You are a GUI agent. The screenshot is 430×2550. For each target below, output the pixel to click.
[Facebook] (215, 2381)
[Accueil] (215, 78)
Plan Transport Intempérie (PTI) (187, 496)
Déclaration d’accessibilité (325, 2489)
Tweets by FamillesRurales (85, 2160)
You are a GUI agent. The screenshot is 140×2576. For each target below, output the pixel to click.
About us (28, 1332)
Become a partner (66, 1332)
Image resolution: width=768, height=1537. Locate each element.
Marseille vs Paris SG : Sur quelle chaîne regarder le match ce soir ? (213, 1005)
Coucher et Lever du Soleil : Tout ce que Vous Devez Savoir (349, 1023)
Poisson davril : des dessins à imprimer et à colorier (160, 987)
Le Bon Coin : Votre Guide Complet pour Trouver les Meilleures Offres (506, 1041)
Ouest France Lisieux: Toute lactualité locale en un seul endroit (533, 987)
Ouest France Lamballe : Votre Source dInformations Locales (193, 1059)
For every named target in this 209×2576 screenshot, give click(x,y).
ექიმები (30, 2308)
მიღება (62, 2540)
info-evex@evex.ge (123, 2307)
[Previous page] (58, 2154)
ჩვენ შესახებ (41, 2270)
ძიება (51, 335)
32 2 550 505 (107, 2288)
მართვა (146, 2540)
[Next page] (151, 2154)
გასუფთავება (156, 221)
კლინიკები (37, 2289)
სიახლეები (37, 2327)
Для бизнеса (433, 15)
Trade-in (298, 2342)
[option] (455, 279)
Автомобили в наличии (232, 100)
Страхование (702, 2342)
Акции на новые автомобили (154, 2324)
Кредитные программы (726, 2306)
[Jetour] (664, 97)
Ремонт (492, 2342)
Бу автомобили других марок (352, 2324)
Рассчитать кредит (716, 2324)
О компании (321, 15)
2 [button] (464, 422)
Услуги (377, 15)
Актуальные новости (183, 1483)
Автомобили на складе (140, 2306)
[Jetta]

----

Only this range is to be output: the line that contains "გასუფთავება (156, 221)" through the last line of the records above, both inclusive.

● **Solved exercise**:
გასუფთავება (156, 221)
კლინიკები (37, 2289)
სიახლეები (37, 2327)
Для бизнеса (433, 15)
Trade-in (298, 2342)
[option] (455, 279)
Автомобили в наличии (232, 100)
Страхование (702, 2342)
Акции на новые автомобили (154, 2324)
Кредитные программы (726, 2306)
[Jetour] (664, 97)
Ремонт (492, 2342)
Бу автомобили других марок (352, 2324)
Рассчитать кредит (716, 2324)
О компании (321, 15)
2 [button] (464, 422)
Услуги (377, 15)
Актуальные новости (183, 1483)
Автомобили на складе (140, 2306)
[Jetta]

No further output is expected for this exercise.